I have this big string with products and some data:
big_string ="""Supply and installation of extraction unit type OZEO FLAT AUTO 2 or similar of
dimensions 500 mm x 460 mm x 185 mm ideal for installation in false ceiling of collective
housing with its corresponding CE marking and manufacturer's certificates group of
recyclable plastic material with 5 extraction outlets."""

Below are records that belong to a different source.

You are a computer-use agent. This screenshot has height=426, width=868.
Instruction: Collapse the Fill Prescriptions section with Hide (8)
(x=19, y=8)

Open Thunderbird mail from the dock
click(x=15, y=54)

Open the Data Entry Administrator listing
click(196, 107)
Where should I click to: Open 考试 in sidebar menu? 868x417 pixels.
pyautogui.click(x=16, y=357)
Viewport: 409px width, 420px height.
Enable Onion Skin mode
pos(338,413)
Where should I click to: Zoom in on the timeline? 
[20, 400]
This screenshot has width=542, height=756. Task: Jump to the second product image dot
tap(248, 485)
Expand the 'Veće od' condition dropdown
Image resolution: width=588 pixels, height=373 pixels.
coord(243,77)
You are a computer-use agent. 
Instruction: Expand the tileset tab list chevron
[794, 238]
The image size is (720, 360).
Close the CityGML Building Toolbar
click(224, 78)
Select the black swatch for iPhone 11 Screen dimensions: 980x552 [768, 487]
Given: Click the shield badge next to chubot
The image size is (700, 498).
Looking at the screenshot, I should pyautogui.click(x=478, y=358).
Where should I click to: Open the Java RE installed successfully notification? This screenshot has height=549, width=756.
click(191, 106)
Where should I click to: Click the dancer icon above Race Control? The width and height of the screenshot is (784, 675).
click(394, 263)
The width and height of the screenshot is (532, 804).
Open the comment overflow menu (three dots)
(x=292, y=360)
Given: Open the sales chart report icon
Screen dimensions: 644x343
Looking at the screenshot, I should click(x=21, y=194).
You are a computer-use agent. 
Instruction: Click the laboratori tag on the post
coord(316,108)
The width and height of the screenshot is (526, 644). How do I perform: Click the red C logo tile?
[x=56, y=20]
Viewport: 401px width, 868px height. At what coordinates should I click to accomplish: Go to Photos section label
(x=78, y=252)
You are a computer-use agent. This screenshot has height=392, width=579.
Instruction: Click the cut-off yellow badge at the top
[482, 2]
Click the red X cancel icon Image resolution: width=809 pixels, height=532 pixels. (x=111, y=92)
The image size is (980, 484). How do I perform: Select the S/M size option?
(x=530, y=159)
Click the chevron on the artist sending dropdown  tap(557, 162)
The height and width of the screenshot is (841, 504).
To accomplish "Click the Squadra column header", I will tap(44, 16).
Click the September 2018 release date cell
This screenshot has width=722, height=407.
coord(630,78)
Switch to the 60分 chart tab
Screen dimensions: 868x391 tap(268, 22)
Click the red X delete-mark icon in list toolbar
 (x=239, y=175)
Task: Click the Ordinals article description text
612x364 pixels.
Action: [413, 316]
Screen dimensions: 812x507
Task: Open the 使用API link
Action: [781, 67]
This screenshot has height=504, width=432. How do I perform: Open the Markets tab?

I want to calculate matching score of some products like:
'OZEO FLAT AUTO 2V' or 'OZEO FLAT H 2'
I've done a similarity score using counting words. But the 2 products has the same score.
Actual output:
score(OZEO FLAT AUTO 2V, big_string)
[0.75]
score(OZEO FLAT H 2, big_string)
[0.75]
Expected output:
score(OZEO FLAT AUTO 2V, big_string)
[0.9]
score(OZEO FLAT H 2, big_string)
[0.75]
I found some similarity strings like Levenshtein or Jaro distance but works if the strings has the same length. Furthermore, my counting words doesn't work properly, cause sometimes counts words that aren't together.
Any thoughts?
My actually score counting words:
big_string ="""Supply and installation of extraction unit type OZEO FLAT AUTO 2 or similar of
dimensions 500 mm x 460 mm x 185 mm ideal for installation in false ceiling of collective
housing with its corresponding CE marking and manufacturer's certificates group of
recyclable plastic material with 5 extraction outlets."""
product = 'OZEO FLAT AUTO 2V'
words = product.split(" ")
score = 0.0
for word in words:
if len(re.findall("(?<!\S)" + word + "(?!\S)", big_string)) > 0:
score+=1
else:
pass
score = round(score/len(words),2)